Filter the listing below down to the lines with the word "will" and copy those.

--- START ---

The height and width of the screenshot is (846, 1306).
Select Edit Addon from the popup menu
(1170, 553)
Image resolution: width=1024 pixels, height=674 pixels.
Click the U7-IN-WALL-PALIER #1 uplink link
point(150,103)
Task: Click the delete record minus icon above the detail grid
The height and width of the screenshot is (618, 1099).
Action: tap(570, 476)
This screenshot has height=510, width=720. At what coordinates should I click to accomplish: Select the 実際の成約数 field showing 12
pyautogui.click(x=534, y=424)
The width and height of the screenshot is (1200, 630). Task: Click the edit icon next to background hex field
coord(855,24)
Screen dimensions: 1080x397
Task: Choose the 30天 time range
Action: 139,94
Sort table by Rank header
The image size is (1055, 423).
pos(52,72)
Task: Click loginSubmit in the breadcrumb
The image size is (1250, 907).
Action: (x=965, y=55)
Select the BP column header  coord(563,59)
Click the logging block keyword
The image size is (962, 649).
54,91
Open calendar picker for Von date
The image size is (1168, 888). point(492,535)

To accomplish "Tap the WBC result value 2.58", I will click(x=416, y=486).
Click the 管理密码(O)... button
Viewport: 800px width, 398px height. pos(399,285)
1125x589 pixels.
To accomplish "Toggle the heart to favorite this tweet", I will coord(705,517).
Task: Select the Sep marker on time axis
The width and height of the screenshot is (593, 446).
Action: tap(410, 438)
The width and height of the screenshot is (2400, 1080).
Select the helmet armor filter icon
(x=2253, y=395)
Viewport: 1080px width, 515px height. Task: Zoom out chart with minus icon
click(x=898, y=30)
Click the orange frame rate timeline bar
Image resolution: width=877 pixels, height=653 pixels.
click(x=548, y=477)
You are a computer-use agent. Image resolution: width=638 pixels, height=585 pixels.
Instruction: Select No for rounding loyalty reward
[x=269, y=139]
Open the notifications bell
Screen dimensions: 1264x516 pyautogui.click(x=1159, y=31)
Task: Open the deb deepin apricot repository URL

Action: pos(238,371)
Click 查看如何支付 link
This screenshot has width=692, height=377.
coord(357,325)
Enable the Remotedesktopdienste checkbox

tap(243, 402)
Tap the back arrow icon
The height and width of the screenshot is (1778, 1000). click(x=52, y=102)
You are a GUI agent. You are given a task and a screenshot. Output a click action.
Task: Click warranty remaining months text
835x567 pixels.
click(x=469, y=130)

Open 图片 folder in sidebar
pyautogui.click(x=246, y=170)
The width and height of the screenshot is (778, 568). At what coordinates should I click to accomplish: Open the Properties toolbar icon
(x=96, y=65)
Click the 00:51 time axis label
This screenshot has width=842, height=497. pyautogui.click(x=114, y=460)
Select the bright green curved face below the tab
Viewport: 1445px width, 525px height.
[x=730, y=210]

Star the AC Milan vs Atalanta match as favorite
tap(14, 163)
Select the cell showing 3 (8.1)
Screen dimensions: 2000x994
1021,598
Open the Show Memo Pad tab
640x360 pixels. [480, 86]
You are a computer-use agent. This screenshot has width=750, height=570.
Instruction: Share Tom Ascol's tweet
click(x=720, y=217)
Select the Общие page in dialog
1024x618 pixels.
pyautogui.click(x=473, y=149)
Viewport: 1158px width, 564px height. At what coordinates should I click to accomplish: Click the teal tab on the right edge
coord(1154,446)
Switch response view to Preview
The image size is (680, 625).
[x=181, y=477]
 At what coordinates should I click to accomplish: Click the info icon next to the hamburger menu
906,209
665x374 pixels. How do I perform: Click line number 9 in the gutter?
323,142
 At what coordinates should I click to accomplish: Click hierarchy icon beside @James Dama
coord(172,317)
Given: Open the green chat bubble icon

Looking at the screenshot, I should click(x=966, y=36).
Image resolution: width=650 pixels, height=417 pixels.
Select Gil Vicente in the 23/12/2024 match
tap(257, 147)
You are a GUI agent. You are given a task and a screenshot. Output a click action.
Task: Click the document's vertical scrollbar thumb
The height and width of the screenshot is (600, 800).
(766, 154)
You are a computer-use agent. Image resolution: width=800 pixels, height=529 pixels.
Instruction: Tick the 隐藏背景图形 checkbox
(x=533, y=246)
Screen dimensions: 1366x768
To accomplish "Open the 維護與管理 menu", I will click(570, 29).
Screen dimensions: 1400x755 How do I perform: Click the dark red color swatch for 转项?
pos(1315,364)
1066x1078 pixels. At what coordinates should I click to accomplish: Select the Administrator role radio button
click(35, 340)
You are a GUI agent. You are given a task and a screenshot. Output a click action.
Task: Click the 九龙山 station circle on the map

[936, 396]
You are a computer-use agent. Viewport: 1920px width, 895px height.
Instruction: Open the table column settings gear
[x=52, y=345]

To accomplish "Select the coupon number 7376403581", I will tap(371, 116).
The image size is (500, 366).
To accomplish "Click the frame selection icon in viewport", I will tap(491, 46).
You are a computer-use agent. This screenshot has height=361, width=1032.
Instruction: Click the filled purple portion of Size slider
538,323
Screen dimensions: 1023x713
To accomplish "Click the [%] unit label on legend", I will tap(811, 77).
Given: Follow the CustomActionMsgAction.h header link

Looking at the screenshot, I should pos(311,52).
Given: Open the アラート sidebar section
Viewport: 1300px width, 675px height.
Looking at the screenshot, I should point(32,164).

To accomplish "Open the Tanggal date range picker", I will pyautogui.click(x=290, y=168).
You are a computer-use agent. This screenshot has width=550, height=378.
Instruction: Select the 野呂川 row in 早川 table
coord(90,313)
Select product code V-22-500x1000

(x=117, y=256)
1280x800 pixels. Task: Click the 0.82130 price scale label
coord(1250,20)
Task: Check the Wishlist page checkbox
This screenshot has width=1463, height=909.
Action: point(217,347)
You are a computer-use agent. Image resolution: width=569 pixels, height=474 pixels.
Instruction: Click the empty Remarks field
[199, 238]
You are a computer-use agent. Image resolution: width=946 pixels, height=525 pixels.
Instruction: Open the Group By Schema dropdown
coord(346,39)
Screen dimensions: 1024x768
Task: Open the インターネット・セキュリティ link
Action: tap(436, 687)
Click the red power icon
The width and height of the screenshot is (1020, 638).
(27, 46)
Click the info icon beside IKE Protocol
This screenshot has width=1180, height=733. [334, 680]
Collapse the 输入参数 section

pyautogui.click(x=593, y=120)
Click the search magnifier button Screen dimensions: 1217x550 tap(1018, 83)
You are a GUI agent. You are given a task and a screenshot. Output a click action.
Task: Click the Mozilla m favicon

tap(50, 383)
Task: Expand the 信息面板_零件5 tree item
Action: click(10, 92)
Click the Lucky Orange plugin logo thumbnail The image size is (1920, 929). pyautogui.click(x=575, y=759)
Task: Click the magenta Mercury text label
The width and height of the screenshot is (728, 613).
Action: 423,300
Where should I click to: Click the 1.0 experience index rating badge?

--- END ---

_Answer to this problem_:
To accomplish "Tap the WBC result value 2.58", I will click(x=416, y=486).
To accomplish "Toggle the heart to favorite this tweet", I will coord(705,517).
To accomplish "Open the 維護與管理 menu", I will click(570, 29).
To accomplish "Select the coupon number 7376403581", I will tap(371, 116).
To accomplish "Click the frame selection icon in viewport", I will tap(491, 46).
To accomplish "Click the [%] unit label on legend", I will tap(811, 77).
To accomplish "Open the Tanggal date range picker", I will pyautogui.click(x=290, y=168).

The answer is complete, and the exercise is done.